Forgot to take your microphone to the gig? An old DJ trick can turn your headphones into a mic! All you need to do is connect your headphones to your mixer’s mic input. It’s that simple.
This works because microphones and speakers are similar in a lot of ways. Microphones convert sound into electrical signals while speakers do the opposite, converting these electrical signals into sound. Despite this inverse relationship with each other, they’re practically comprised of the same components and operate under the same sonic principles.
When you speak into a microphone, the diaphragm vibrates, sending electrical signals down wires inside the microphone and into your mixer preamps. These electrical signals travel through wires that go to your amplifier and speakers, which have an electrical coil and magnet attached to the speaker cones. As the cones vibrate, those signals get converted back into sound.
The sound quality isn’t as good as a regular microphone because headphones aren’t built for this purpose, but in a tight squeeze this trick can be a lifesaver!
DIY lavalier mic
On the topic of microphones, how about making a DIY lavalier mic using an old pair of iPhone earbuds for recording?
You’re going to need a headset splitter adapter that divides the input into two signals: One for the microphone, and one for the earbuds. This is essential if you’re to be using this on a standard mic input like the one found on your mixer or audio interface. On your iPhone, the headphone input does the splitting for you already, which is why you don’t see a separate plug where you need to jack in your mic. This is also the case with Macbooks and iMacs. You can actually stop there already, but for a more permanent modification that strips the mic to its essentials, you can lop the earbuds off if you so choose. Read on…

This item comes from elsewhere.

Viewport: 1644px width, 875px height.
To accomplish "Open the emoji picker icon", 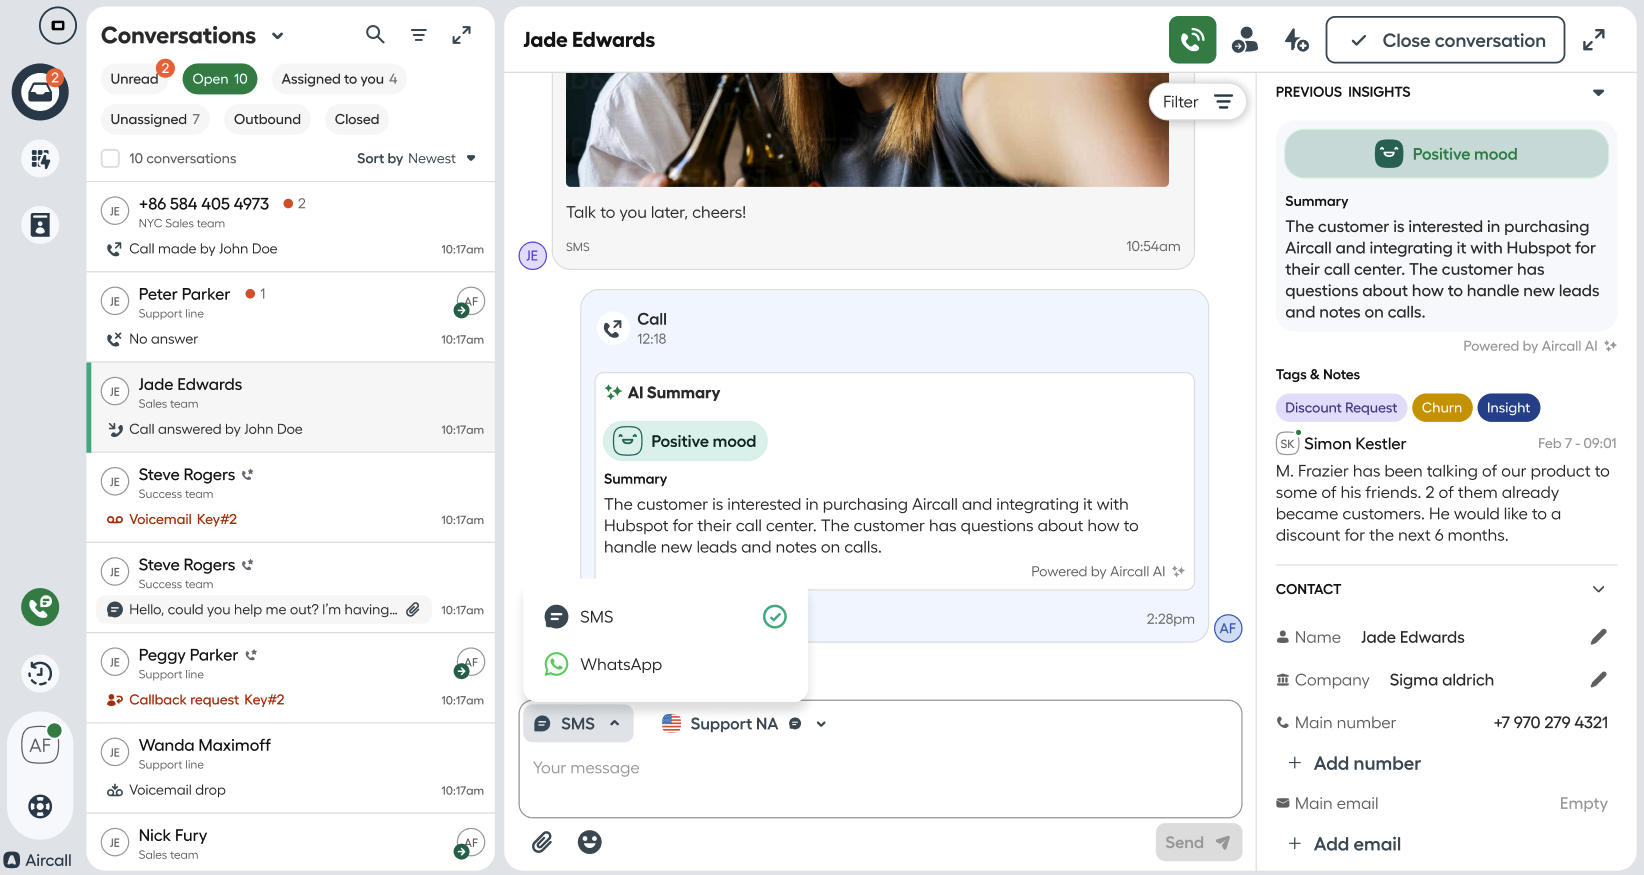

Get your pair of earbuds and locate the wire where the controls and mic are.
Once found, cut the wire after it leading to the earbud. This will be your mic.
Cut the other earbud off at the point where the two wires join together.
Connect the jack to the mic input of the adapter mentioned earlier in this article, and connect the adapter’s jack into your mixer or audio interface. You’ve now got a tiny microphone that could function as a lavalier mic. You can use this at a gig or even shoot videos with it and, thanks to its small size, it’s easy to hide. Again, if you’re on a Mac or similarly equipped input (4 position Tip Ring Ring Sleeve jack), you don’t need the adapter.
Ever been to a show where you’ve forgotten your mic at home? What other gig horror stories can you share about equipment you left behind (phones, USB cables, power supplies)? We’d like to know! Share them with us in the comments below, and tell us how you got around to sorting them out.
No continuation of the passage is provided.